The hearing officer stated in her decision and order that contribution can only be decided from expert medical evidence. Although, to our knowledge, the Appeals Panel has never expressly stated such a requirement, we agree with the hearing officer and hold that the amount of that contribution must be established by expert medical evidence. We are compelled to this conclusion because, first, entitlement to contribution is premised on the assignment of an IR, both for the later and prior contributing injury, and only a doctor can assign an IR based on the Guides to the Evaluation of Permanent Impairment, 3d Edition, 2d printing, February 1989 (Guides). See Section 408.122 and 408.124. Secondly, the Appeals Panel when confronted with this issue in the past has always relied on the medical evidence in finding contribution. See, e.g., Texas Workers’ Compensation Commission Appeal No. 931098, decided January 18, 1994. Third, the degree of impairment and source of that impairment are inherently complex medical issues and are not readily ascertainable by non-experts. Although holding that contribution must be based on expert evidence, we also observe that the “determination of contribution is for the hearing officer who is not bound by the opinion of any doctor, including the designated doctor.” Texas Workers’ Compensation Commission Appeal No. 94256, decided April 20, 1994. See also, Texas Workers’ Compensation Commission Appeal No. 93889, decided November 17, 1993. The hearing officer as fact finder is the sole judge of the relevance and materiality of the medical evidence and of its weight and credibility. Section 410.165. The hearing officer resolves conflicts and inconsistencies in the medical evidence and judges the weight to be given to expert medical testimony. Texas Employers Insurance Association v. Campos, 666 S.W.2d 286 (Tex. App.-Houston [14th Dist.] 1984, no writ). In the case under appeal, Dr. O presented the opinion, with extensive supporting rationale, that the entire 12% IR he assigned the claimant was attributable to his first injury. In the absence of other medical evidence on this point, the hearing officer could find Dr. O credible and persuasive and base her findings of fact and conclusions of law on this evidence.

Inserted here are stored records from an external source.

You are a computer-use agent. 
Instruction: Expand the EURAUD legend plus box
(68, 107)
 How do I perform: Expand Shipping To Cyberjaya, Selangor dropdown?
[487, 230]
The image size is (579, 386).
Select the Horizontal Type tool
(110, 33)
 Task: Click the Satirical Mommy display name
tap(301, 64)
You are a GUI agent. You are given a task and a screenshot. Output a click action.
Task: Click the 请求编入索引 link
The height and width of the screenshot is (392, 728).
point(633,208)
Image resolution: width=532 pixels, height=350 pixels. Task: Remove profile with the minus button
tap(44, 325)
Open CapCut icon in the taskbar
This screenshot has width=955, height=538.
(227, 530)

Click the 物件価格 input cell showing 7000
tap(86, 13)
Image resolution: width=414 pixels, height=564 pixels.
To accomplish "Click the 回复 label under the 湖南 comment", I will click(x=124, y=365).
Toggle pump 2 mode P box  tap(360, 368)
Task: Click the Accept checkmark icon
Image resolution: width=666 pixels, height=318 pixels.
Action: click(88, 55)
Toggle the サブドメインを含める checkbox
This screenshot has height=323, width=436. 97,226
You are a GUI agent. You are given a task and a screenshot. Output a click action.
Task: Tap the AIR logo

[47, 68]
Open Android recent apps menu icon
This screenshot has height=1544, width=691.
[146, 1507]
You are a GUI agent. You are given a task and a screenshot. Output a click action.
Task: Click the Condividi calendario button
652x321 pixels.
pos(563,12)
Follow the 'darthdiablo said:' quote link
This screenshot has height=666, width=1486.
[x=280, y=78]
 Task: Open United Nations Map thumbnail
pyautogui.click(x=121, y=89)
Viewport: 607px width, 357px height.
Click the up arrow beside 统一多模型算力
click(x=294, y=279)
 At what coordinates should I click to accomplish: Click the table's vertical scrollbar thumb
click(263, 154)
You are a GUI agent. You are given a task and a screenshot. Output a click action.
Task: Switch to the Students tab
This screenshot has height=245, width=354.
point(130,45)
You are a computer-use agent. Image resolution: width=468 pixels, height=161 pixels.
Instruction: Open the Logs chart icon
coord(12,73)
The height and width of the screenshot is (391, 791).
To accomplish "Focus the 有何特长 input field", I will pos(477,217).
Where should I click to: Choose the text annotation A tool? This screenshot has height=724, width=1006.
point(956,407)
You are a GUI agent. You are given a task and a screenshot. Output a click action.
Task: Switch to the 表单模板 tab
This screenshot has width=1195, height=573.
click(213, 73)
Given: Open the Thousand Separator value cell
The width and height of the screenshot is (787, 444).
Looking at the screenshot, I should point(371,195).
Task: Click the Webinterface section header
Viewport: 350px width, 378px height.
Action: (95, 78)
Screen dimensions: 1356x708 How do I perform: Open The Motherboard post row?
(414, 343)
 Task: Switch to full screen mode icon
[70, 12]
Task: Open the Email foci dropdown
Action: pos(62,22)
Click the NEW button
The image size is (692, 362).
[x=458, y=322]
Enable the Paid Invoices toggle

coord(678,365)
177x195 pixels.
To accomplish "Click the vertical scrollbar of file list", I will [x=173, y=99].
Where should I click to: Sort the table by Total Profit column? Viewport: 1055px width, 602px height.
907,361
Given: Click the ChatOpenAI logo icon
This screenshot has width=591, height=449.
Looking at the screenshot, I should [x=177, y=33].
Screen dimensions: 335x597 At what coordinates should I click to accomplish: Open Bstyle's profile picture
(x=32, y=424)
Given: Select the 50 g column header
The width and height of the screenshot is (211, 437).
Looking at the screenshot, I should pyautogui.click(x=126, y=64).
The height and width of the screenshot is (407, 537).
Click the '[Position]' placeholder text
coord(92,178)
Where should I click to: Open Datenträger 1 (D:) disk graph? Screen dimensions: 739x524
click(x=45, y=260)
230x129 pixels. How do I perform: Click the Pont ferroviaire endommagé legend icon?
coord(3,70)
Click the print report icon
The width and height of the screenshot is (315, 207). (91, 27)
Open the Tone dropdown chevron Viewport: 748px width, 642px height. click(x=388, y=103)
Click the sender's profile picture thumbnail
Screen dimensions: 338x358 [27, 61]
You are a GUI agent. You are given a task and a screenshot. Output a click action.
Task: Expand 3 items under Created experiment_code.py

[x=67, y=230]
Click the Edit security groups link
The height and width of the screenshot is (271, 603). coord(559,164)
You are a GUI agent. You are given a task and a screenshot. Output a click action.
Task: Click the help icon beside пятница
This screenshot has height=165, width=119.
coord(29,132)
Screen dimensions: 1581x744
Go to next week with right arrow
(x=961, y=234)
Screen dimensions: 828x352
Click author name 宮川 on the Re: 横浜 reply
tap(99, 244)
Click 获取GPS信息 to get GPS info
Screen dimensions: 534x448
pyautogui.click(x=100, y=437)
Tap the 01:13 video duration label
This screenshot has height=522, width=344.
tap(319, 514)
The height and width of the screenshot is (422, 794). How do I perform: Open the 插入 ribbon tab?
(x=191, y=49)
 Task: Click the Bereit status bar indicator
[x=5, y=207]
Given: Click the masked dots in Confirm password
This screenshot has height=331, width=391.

An appeals level body is not a fact finder, and does not normally pass upon the credibility of witnesses or substitute its own judgment for that of the trier of fact, even if the evidence would support a different result. National Union Fire Insurance Company of Pittsburgh, Pennsylvania v. Soto, 819 S.W.2d 619, 620 (Tex. App.-El Paso 1991, writ denied). When reviewing a hearing officer’s decision we will reverse such decision only if it is so contrary to the overwhelming weight of the evidence as to be clearly wrong and unjust, a standard not met in this case. Cain v. Bain, 709 S.W.2d 175, 176 (Tex. 1986); Pool v. Ford Motor Company, 715 S.W.2d 629 (Tex. 1986).

Finding no legal error and sufficient evidence to support the decision and order of the hearing officer, we affirm.

Alan C. Ernst – Appeals Judge

CONCUR:

Stark O. Sanders, Jr. – Chief Appeals Judge

Tommy W. Lueders – Appeals Judge

  1. No medical records of Dr. K were introduced into evidence.